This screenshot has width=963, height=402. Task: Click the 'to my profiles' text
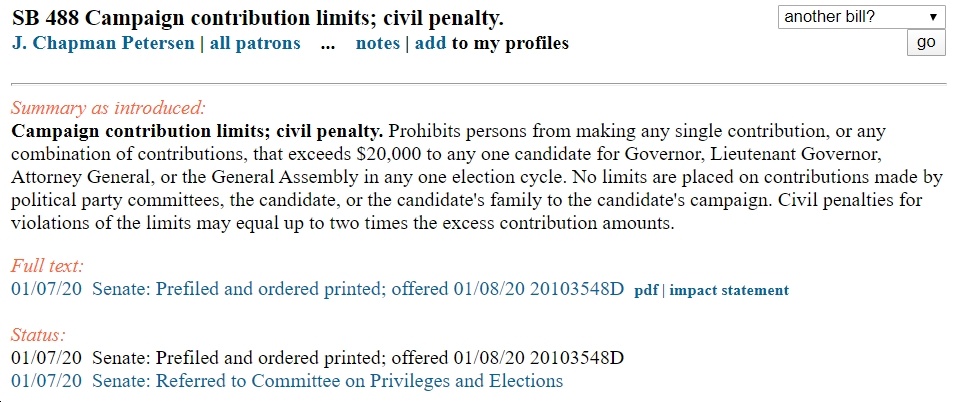click(x=510, y=44)
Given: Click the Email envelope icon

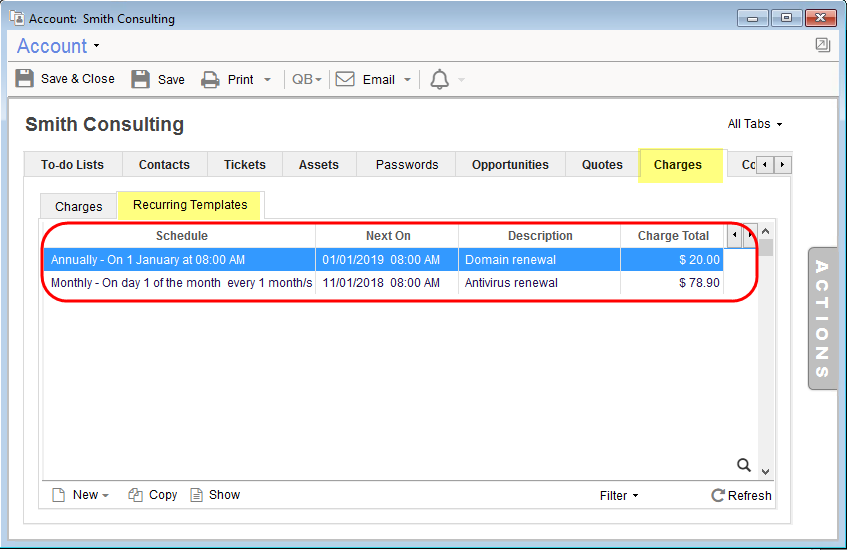Looking at the screenshot, I should pos(345,79).
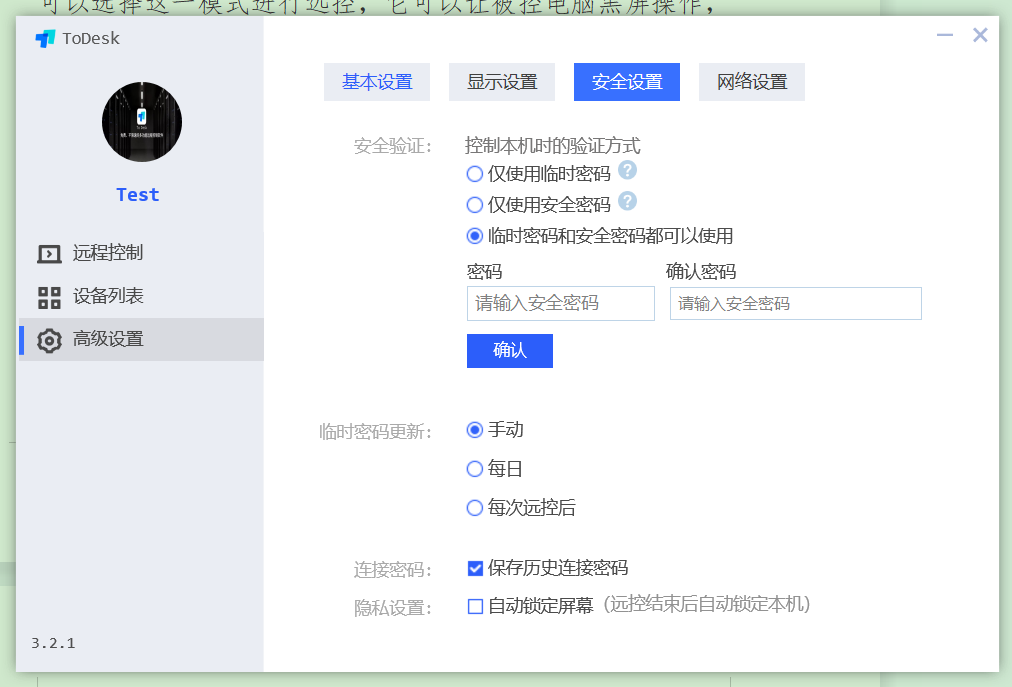Minimize the ToDesk window
Screen dimensions: 1012x687
pos(944,36)
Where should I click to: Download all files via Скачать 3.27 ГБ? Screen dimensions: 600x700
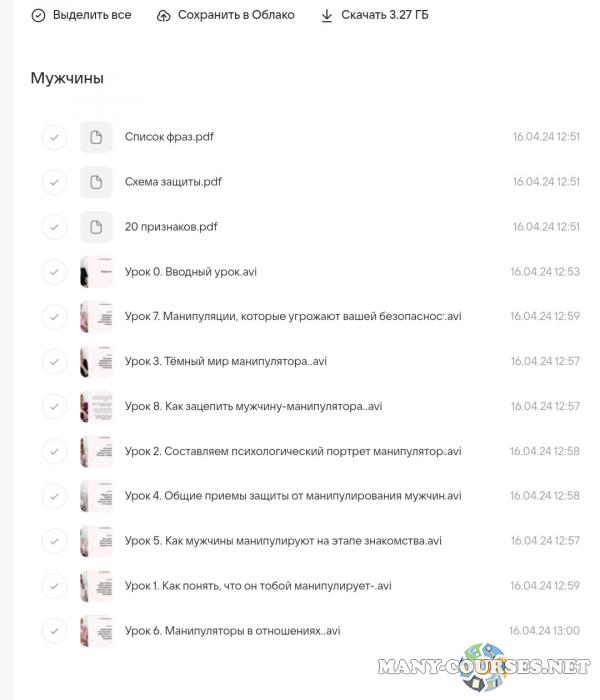[384, 16]
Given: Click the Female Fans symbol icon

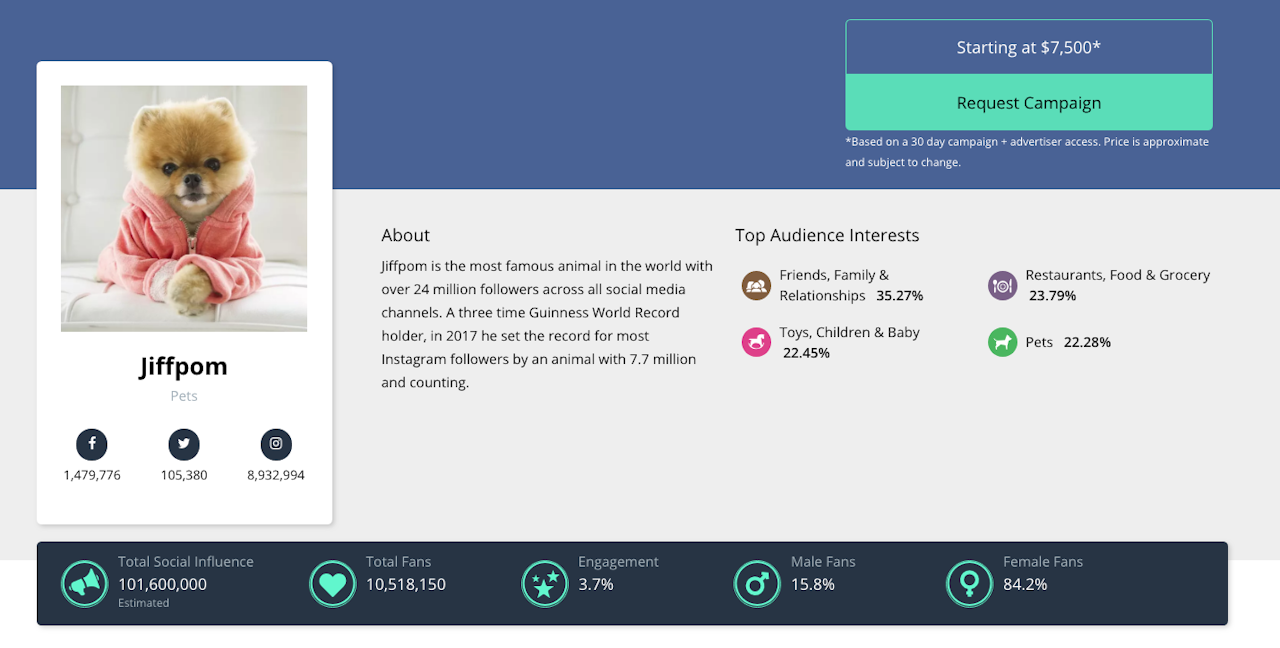Looking at the screenshot, I should coord(969,583).
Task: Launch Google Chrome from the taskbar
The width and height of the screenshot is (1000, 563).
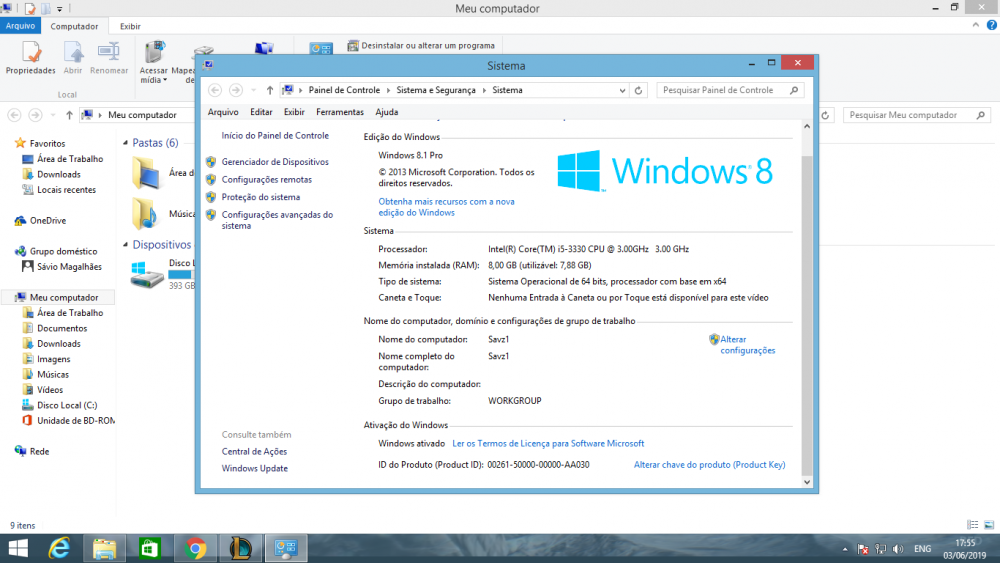Action: pos(195,548)
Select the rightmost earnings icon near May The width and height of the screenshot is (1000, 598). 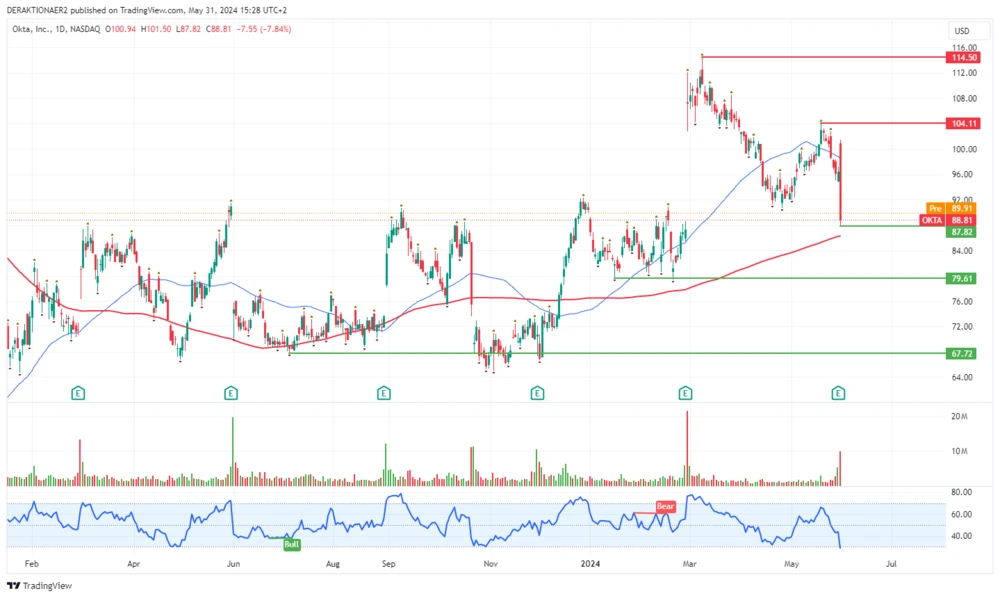point(836,393)
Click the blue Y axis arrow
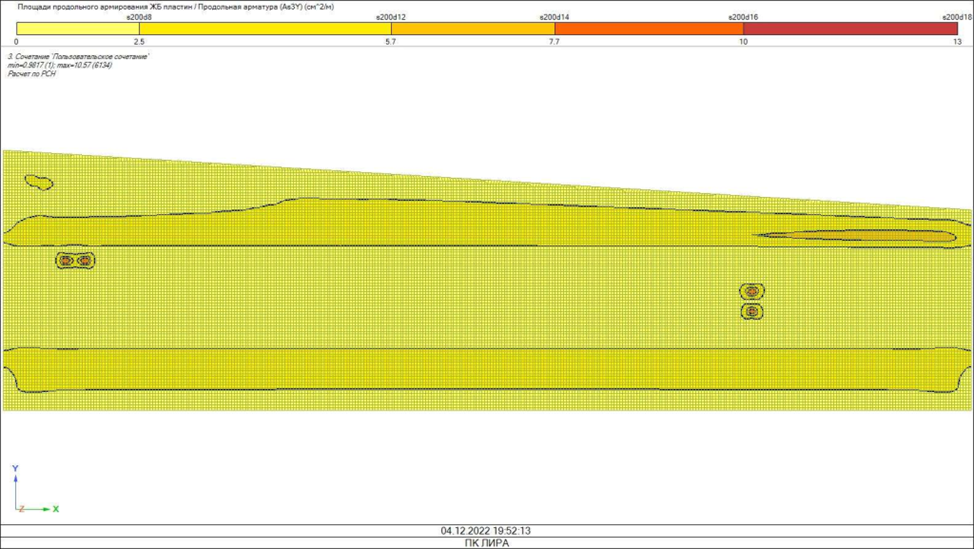Viewport: 974px width, 549px height. pos(15,480)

DIRECTIONS:
From the opening line of the entries above to the line that holds "Task: Launch Google Chrome from the taskbar", inclusive, reproduce each line exactly and omit any picture.

RESULT FOR THIS EXERCISE:
This screenshot has width=963, height=402. Task: Click the 'to my profiles' text
click(x=510, y=44)
Given: Click the Email envelope icon

Looking at the screenshot, I should pos(345,79).
Minimize the ToDesk window
Screen dimensions: 1012x687
pos(944,36)
Where should I click to: Download all files via Скачать 3.27 ГБ? Screen dimensions: 600x700
[384, 16]
Given: Click the Female Fans symbol icon

Looking at the screenshot, I should coord(969,583).
Task: Launch Google Chrome from the taskbar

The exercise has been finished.